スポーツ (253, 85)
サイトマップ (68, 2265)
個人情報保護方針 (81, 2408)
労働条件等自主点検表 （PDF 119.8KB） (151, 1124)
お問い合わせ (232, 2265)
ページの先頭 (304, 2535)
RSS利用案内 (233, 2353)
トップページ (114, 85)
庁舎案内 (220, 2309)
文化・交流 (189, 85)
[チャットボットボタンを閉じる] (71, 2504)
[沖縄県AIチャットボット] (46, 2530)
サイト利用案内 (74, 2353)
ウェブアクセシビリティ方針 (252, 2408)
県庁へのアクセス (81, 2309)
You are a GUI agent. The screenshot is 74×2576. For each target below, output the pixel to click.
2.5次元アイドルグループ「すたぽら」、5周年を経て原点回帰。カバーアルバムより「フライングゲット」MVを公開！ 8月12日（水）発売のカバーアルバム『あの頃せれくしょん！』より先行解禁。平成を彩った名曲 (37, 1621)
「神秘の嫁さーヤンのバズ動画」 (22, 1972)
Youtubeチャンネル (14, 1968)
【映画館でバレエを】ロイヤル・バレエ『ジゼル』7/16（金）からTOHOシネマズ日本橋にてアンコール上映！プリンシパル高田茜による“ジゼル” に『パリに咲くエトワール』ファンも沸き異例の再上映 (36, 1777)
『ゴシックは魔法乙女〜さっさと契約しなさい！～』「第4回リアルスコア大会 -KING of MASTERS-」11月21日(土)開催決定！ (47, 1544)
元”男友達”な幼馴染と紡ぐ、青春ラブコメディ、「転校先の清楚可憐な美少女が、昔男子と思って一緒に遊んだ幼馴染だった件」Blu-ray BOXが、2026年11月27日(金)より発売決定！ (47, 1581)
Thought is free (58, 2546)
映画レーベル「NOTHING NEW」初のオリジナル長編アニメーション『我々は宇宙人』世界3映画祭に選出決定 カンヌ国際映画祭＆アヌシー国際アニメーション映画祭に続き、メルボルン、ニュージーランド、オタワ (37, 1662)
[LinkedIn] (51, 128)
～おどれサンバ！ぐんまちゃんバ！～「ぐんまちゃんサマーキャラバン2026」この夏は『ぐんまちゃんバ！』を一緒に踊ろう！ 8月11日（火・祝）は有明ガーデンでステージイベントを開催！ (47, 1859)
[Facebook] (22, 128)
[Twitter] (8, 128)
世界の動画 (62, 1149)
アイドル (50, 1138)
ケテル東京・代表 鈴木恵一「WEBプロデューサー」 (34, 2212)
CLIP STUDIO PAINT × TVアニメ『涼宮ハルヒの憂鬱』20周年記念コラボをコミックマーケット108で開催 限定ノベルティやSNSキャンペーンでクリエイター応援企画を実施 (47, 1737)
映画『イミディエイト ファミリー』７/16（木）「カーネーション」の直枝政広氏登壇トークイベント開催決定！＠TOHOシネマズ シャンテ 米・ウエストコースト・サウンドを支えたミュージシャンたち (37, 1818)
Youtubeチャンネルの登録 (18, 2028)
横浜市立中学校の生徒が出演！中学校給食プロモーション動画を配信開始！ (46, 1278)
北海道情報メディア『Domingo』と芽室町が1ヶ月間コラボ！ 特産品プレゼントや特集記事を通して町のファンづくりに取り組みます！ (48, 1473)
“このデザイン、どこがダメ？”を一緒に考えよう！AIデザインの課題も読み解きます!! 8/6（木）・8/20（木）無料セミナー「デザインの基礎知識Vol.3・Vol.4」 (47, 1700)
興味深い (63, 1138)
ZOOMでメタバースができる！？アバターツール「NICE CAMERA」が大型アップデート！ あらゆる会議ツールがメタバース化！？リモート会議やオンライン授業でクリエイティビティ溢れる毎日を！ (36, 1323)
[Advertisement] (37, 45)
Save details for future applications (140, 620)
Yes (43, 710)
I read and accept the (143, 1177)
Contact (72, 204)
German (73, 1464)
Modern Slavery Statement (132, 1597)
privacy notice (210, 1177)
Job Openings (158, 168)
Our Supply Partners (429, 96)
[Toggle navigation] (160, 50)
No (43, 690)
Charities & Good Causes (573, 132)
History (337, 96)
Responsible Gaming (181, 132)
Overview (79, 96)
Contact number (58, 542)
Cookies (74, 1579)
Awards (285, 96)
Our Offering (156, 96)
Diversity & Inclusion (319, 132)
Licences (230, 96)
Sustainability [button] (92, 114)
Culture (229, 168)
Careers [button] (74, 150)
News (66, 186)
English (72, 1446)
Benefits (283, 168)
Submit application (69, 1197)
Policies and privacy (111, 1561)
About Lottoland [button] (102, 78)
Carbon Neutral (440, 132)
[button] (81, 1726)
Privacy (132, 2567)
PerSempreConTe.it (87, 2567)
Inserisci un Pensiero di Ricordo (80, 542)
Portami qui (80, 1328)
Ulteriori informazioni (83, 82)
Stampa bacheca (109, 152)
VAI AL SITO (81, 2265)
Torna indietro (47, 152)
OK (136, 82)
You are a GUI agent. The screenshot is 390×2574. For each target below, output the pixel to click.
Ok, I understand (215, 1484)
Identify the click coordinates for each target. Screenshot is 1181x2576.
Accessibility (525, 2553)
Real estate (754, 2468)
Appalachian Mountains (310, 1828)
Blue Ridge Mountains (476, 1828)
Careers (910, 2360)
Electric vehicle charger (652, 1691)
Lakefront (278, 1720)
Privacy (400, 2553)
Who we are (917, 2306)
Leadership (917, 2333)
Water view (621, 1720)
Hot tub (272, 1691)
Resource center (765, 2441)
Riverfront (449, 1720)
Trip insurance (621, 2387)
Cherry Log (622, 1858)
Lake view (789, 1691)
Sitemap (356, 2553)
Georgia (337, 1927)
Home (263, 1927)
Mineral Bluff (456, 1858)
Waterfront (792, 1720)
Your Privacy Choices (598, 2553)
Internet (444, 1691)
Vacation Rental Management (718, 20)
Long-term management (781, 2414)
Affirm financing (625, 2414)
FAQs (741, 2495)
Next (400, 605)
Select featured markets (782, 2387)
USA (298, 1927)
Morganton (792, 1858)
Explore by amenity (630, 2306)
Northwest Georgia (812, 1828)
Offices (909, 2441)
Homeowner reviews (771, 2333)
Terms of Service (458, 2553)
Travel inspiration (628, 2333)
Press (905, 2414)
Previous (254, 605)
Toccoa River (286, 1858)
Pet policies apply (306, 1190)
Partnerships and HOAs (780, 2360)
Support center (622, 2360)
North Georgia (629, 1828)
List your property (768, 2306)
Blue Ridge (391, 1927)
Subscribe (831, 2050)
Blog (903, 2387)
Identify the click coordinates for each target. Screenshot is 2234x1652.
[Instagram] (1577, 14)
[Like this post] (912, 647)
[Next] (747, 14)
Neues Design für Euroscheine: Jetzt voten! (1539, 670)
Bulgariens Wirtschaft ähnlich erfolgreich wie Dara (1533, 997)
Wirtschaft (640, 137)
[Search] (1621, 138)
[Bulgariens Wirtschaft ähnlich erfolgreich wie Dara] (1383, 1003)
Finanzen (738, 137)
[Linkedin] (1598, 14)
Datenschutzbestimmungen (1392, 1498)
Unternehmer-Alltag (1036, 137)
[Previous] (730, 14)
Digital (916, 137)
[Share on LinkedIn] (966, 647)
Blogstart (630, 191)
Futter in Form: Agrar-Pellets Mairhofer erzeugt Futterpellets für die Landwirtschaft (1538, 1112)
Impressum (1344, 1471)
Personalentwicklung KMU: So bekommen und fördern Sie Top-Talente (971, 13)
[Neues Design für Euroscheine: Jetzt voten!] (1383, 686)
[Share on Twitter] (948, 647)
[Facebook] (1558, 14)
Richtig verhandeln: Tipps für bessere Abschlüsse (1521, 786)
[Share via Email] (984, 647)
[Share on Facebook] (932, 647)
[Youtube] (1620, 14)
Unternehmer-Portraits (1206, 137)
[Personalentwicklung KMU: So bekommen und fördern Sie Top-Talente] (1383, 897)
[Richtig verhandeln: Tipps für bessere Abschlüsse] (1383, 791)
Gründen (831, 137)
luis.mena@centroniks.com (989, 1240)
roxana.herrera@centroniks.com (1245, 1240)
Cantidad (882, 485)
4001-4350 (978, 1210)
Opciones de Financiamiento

Work item: Say how many lines in the data hold the string "Unternehmer". No other content should accompany the number.

Answer for this exercise: 2